# [SUPPLIED RECORDS]
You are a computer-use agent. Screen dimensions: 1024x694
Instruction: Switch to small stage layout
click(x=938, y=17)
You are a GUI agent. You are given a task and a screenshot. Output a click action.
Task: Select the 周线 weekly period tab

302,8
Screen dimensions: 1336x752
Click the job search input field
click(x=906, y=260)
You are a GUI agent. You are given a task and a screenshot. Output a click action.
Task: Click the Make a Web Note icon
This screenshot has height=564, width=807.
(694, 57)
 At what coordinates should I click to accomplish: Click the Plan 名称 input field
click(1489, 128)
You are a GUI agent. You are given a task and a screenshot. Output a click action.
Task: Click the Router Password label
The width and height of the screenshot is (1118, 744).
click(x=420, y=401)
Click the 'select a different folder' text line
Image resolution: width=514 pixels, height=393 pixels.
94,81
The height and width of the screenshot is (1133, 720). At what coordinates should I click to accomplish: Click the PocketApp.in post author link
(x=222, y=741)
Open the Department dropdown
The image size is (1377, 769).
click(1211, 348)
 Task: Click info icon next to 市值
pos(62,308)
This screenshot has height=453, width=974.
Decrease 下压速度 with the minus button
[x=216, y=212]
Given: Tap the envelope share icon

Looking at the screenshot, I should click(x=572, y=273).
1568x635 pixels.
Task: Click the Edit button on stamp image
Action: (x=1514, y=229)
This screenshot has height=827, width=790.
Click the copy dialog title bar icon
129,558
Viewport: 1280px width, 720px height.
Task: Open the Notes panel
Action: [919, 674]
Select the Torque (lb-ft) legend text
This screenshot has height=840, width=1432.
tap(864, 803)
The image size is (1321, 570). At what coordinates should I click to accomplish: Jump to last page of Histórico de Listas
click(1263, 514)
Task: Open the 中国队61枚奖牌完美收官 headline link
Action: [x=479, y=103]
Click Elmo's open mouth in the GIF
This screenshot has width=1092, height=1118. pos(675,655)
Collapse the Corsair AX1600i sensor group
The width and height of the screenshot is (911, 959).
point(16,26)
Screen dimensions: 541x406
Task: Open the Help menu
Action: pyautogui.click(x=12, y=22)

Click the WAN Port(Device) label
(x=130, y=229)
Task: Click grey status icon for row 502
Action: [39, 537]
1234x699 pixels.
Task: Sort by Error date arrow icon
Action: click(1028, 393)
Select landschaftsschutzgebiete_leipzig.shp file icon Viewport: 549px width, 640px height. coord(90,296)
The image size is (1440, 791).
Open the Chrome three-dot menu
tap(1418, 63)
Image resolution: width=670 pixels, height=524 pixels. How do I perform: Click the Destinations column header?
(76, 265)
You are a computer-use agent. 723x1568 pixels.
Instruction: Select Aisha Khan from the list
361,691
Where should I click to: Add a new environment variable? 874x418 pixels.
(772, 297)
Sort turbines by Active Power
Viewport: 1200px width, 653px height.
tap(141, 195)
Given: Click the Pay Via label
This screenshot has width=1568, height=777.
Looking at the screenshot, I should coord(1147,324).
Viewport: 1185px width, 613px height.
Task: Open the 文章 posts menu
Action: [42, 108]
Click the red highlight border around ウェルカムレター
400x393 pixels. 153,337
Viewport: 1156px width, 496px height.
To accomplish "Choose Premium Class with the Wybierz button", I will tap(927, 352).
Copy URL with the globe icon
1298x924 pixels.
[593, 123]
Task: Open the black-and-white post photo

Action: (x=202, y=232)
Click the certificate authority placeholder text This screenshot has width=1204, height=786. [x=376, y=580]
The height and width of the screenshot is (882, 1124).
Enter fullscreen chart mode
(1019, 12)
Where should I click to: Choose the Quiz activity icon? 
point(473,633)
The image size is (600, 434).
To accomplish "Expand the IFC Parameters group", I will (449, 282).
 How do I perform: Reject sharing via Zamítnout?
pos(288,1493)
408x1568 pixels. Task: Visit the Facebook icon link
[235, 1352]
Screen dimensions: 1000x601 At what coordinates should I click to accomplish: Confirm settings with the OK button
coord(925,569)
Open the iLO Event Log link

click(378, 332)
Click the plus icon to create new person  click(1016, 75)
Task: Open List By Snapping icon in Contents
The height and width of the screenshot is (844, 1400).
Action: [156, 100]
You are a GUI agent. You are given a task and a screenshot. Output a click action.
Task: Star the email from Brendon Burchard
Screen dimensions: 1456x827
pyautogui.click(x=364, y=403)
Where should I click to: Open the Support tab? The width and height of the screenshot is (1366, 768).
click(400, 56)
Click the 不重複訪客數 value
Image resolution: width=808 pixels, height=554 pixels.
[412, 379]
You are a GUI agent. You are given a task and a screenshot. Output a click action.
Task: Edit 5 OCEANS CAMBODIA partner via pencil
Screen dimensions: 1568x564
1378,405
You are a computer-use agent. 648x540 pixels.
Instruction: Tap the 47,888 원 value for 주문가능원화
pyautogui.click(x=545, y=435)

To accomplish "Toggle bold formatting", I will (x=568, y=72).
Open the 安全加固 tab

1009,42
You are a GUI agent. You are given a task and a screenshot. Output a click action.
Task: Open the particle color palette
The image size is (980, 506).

# [WHAT THIS TASK INVOLVES]
Lines containing the word "will" must all be returned from the material above.

# [RESPONSE AREA]
To accomplish "Choose Premium Class with the Wybierz button", I will tap(927, 352).
To accomplish "Expand the IFC Parameters group", I will (449, 282).
To accomplish "Toggle bold formatting", I will (x=568, y=72).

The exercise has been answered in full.